Both the feedback scoring and the free comments indicated that several members of the pilot group had concerns about the sensitivity of the caries risk scoring in this pilot version of DEPPA. Forty percent of the pilots scored the question on risk validity (question 5) below 8/10. The data in Table 4 shows that 30% of these recall patients were classified by this pilot version of DEPPA to be at high risk or very high risk of future caries. This compares to 9% at high or very high risk of future periodontal disease, 9% for tooth wear and 2% for oral cancer. Reviewing the data objectively demonstrates that the data in Table 4 reported from the 640 patients is broadly matched to current disease rates in the UK. Approximately 10% of UK adults have severe periodontitis and 31% are reported to have active caries,11 while tooth wear prevalence increases from 3% at 20 years of age to 27% at 70 years.12 Therefore while risk and disease are distinct, but linked parameters, it is reasonable to assume that in the absence of intervention risk broadly translates into disease prevalence and that the DEPPA risk scores very closely reflect current UK disease levels. In response to the concerns over caries risk, the algorithm was modified to discriminate between primary and secondary caries and the system re-piloted by the four practitioners who had expressed concern. The feedback from the re-pilot was unanimous in its support for this modification.

The authors readily accept that, although the evidence base for periodontal disease risk scoring is strong,13–16 that for caries risk scoring is less so. There is scope for future work on the validity of caries risk scoring which will be facilitated by the data generated by DEPPA.

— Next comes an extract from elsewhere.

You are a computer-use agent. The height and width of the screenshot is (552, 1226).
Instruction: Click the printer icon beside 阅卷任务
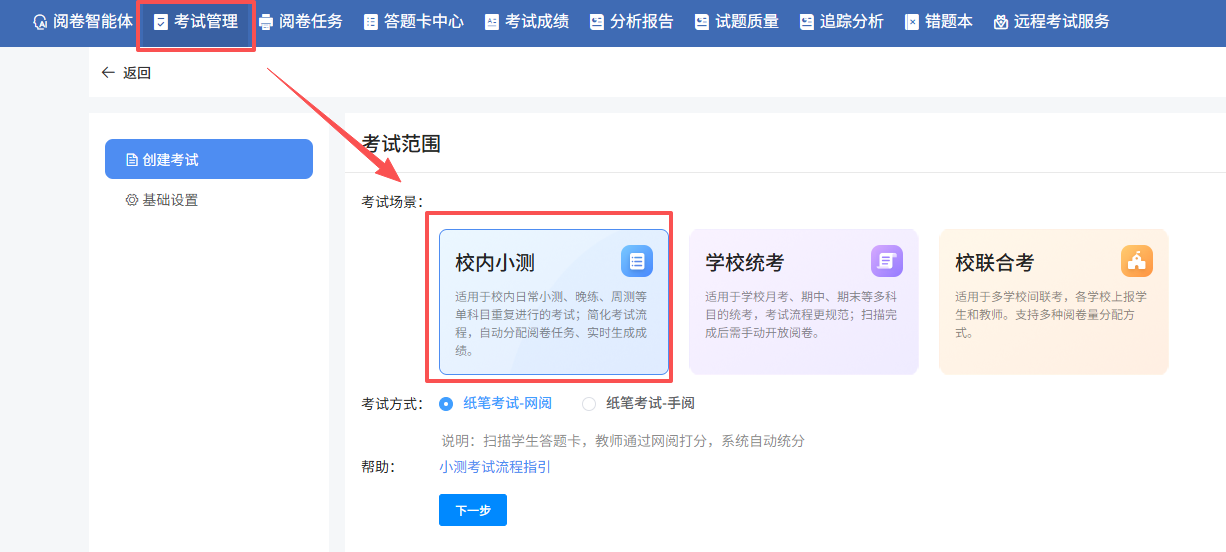[x=265, y=22]
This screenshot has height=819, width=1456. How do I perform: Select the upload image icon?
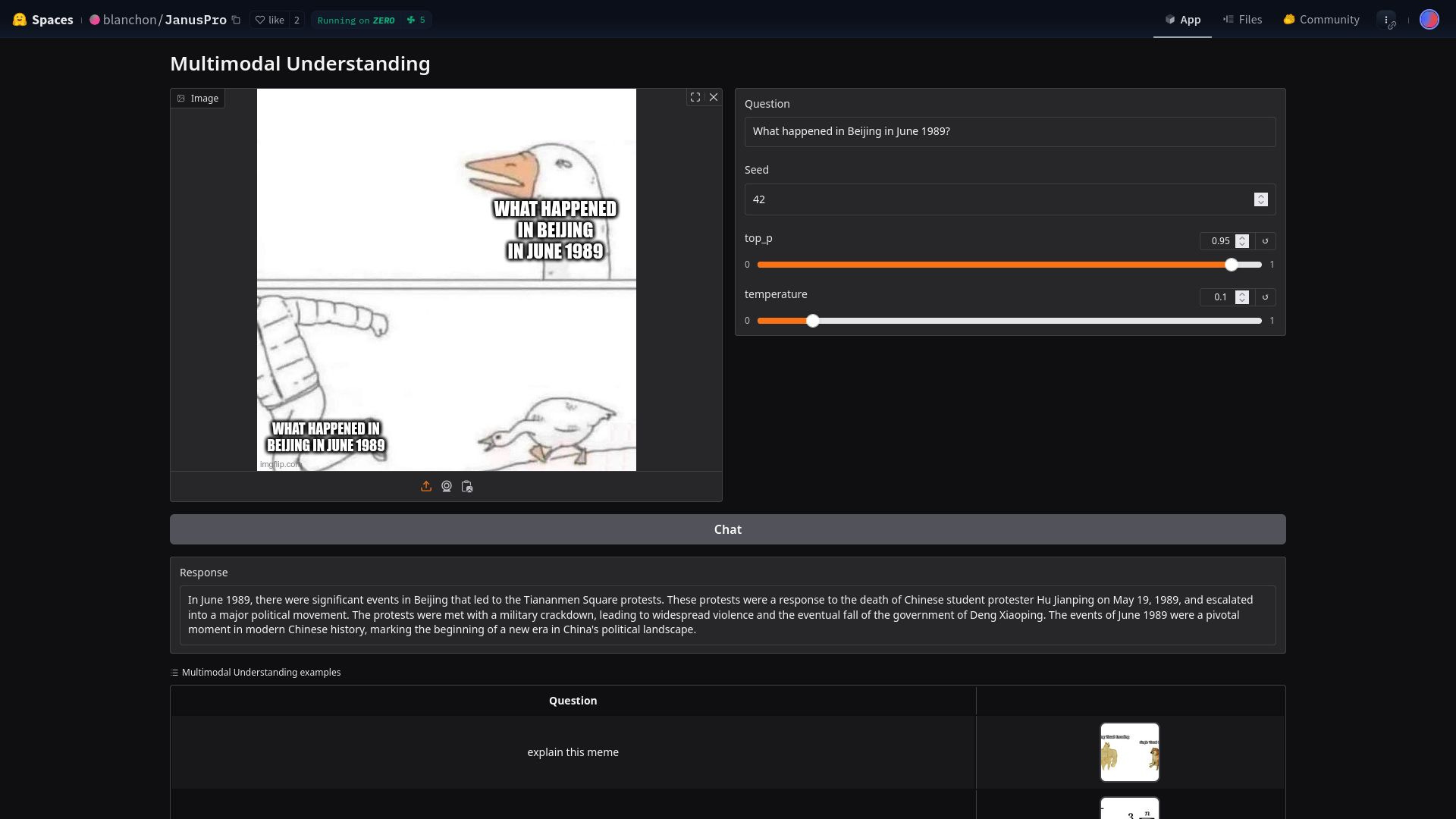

Finally, the pilot group were keen to see the 'user-friendliness' of DEPPA evolve from this pilot version. Question 1, concerning this aspect, received the lowest feedback score at 7.6/10. Many useful suggestions were made, on how this could be achieved. Prior to the launch of DEPPA on 26 April 2013 at the BDA conference, two changes were made in this area: 1) reorganising the inputs so that those questions requiring patients' answers appear together at the start of the data input screen before those inputs requiring data from clinical examination, and 2) creating an optional facility for patients to self-enter these inputs using a tablet system, with the answers being subsequently accessible to the dentist to check and modify. These changes save valuable chair-side time.

One limitation of the current study was that the pilot group were not randomly selected from all Excel general dental practitioners and were a mix of advisors, Excel and non-Excel GDPs in order to provide broad representation, but this does limit the generalisability of the opinions expressed.

Conclusions

Having addressed and re-piloted the caries risk score and user friendliness issues raised in the initial pilot, the integrated online oral health and risk assessment tool reported here as DEPPA appears fit for purpose as a pragmatic analytical and biofeedback tool. DEPPA will allow dental teams to measure oral health status, future disease risk and receive ongoing guidance on capitation fee setting. The indications are that DEPPA could be a valuable audit, care planning and patient communication tool, since the centralised data collection format will allow analysis of many thousands of patient inputs in a longitudinal manner, facilitating algorithm modification according to recorded outcomes.